━━━━━ PROVIDED DATA

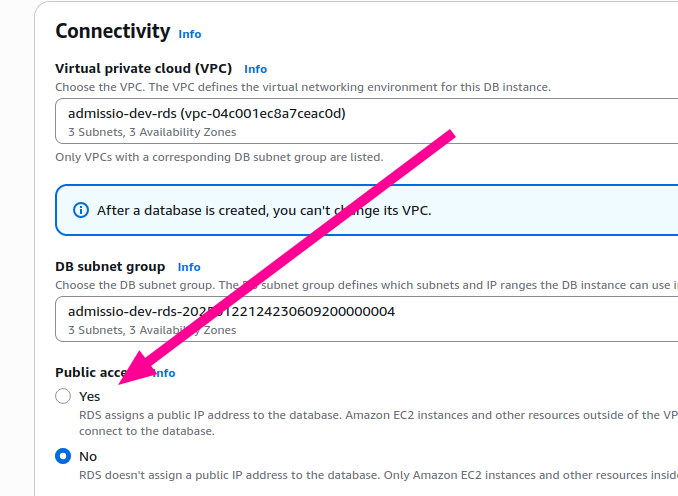Open Info link next to DB subnet group

tap(189, 267)
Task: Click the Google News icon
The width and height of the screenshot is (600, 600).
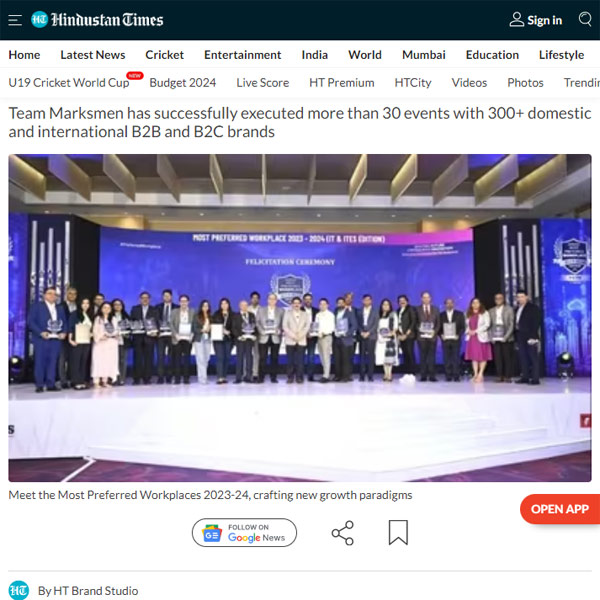Action: pos(212,533)
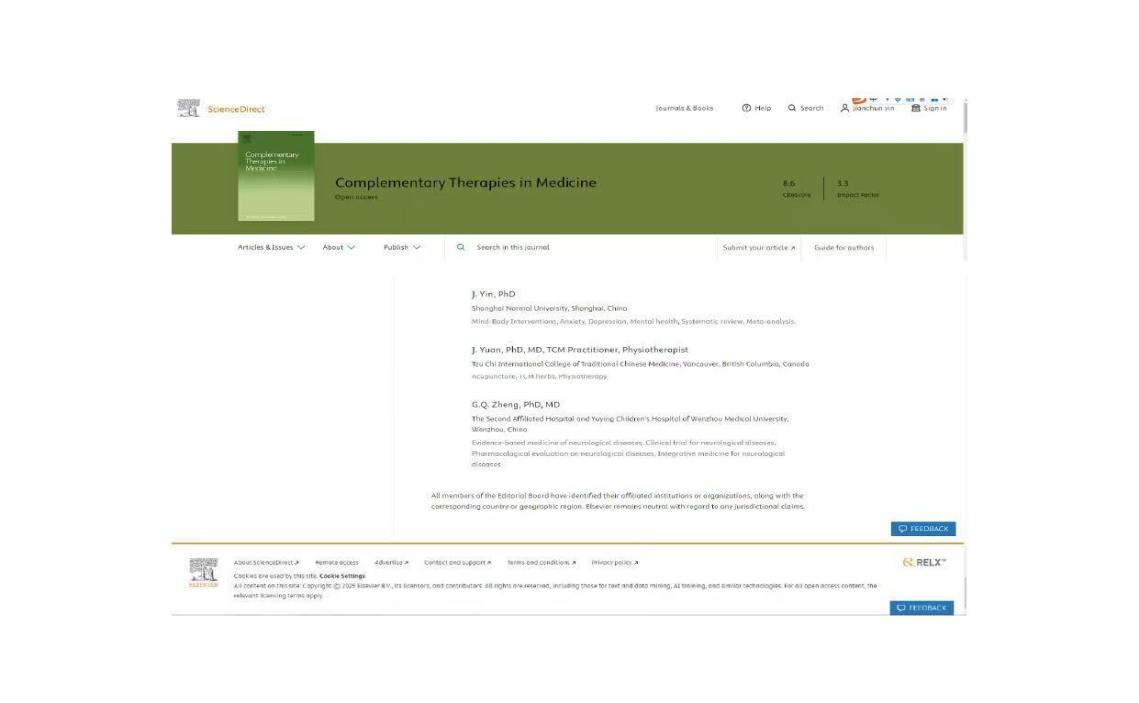The image size is (1139, 703).
Task: Click the magnifier Search icon in header
Action: point(792,108)

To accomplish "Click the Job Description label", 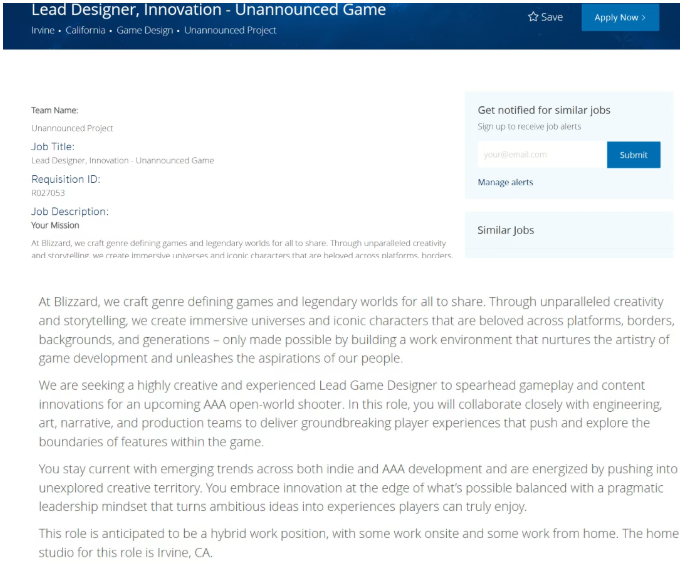I will [70, 212].
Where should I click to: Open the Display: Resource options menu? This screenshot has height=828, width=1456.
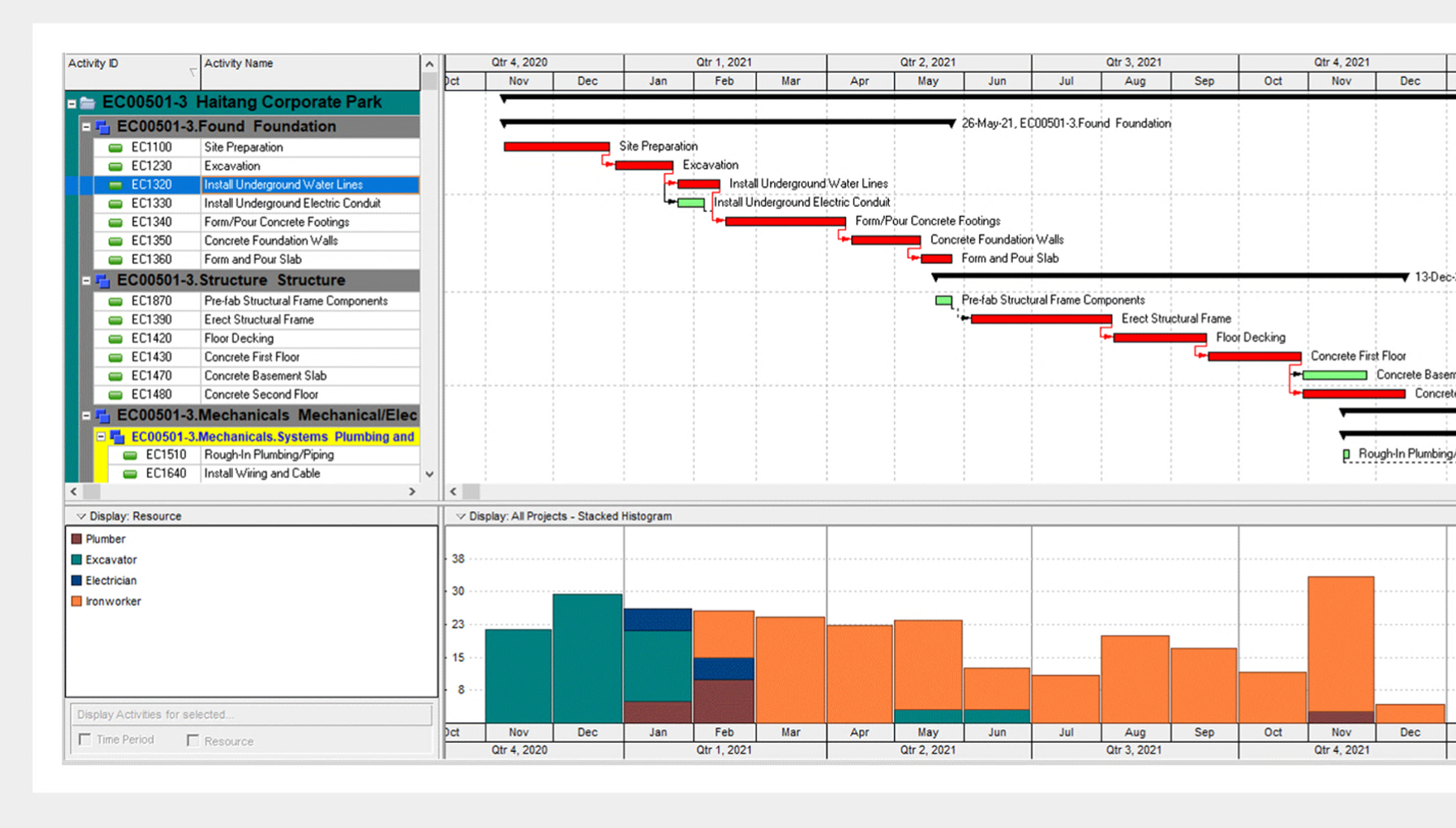coord(80,516)
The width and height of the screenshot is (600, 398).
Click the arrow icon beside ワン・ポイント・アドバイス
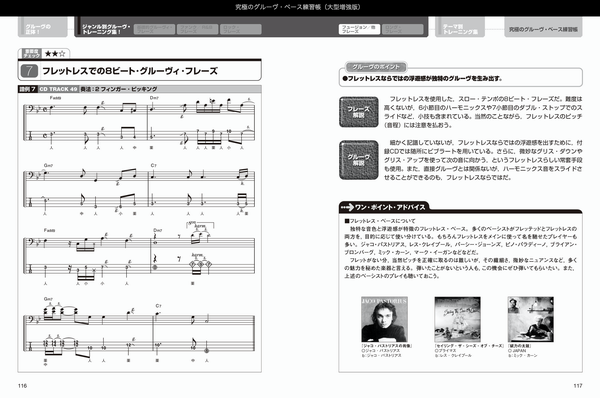[347, 207]
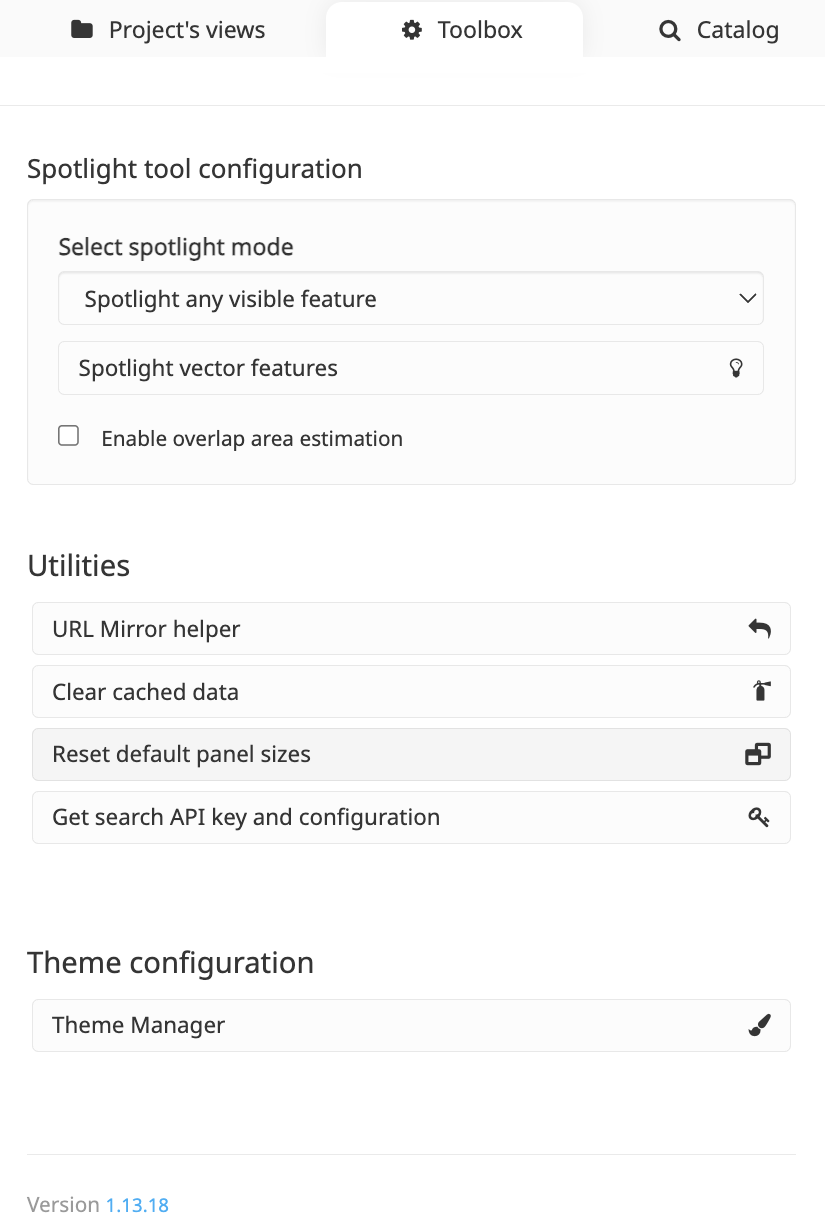
Task: Click the gear icon on Toolbox tab
Action: (412, 30)
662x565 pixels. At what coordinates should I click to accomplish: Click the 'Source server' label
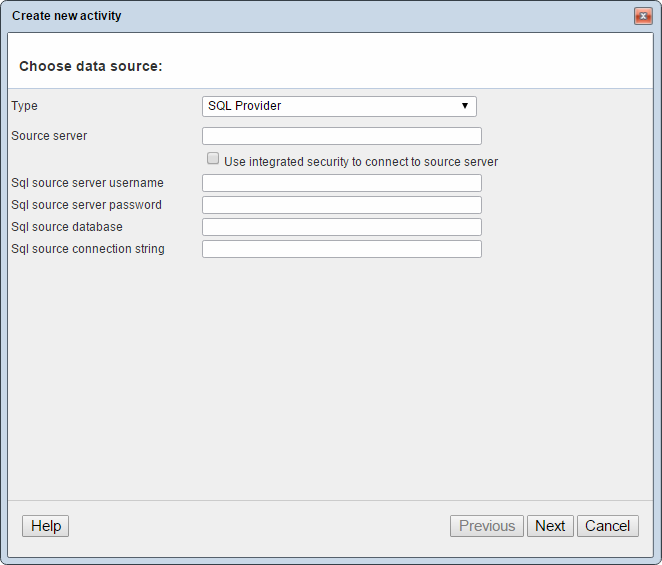49,136
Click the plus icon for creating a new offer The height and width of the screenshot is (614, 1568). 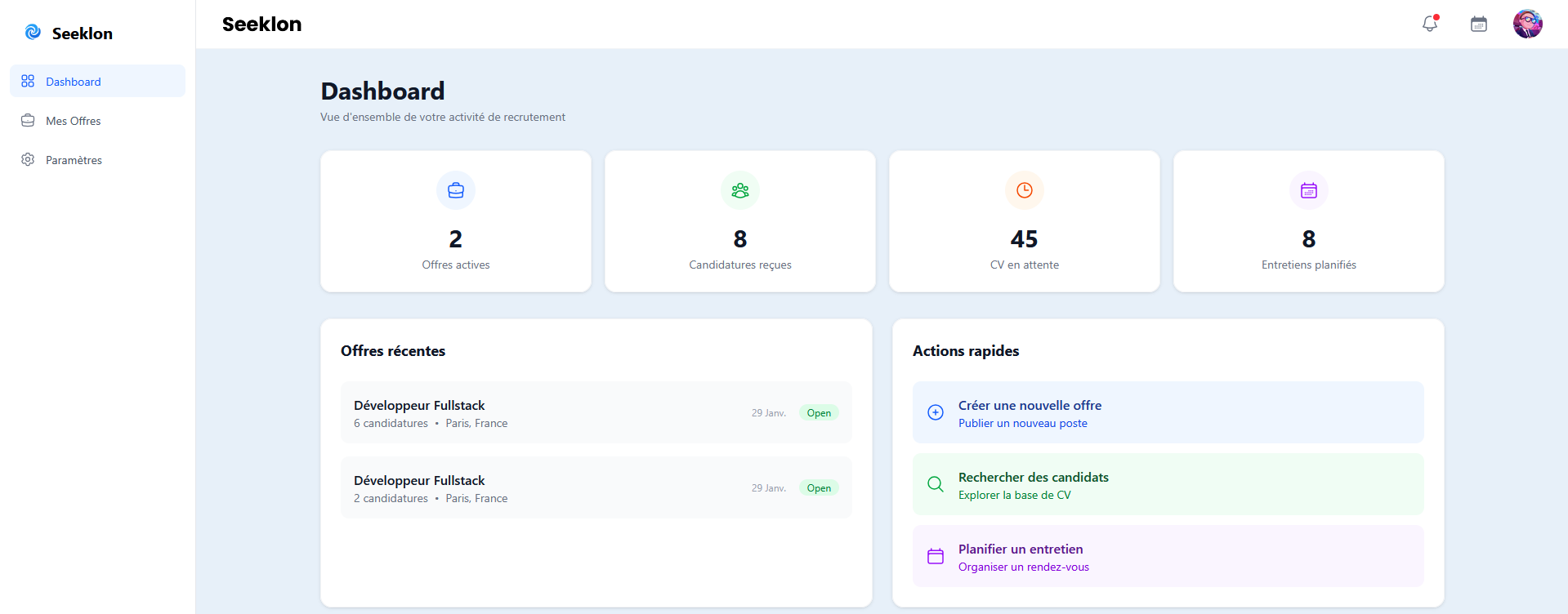(936, 412)
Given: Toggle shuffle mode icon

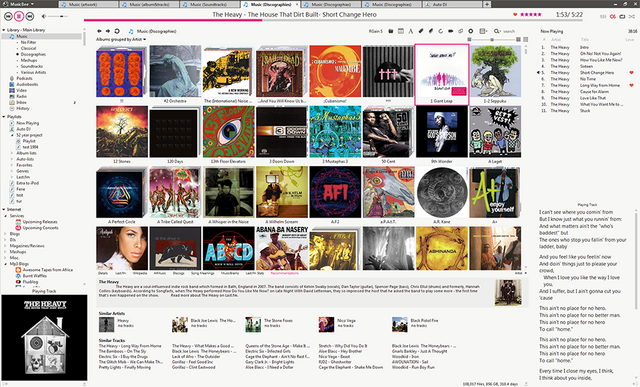Looking at the screenshot, I should [631, 16].
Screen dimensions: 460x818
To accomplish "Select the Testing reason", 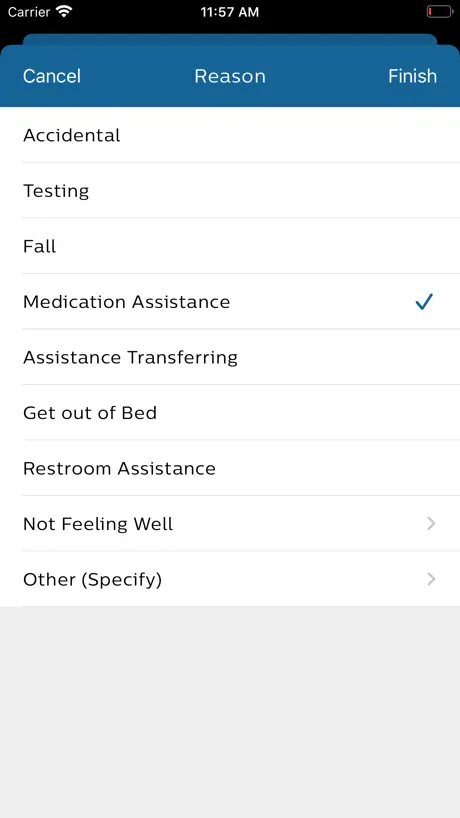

━━━━━━━━━━

EXERCISE INSTRUCTIONS: Starting at the line that contains "Given: Toggle shuffle mode icon", output every line through the end of the data, both ends included, and nothing else; pictures stay out.

ANSWER BOX:
Given: Toggle shuffle mode icon

Looking at the screenshot, I should [631, 16].
Screen dimensions: 460x818
To accomplish "Select the Testing reason", 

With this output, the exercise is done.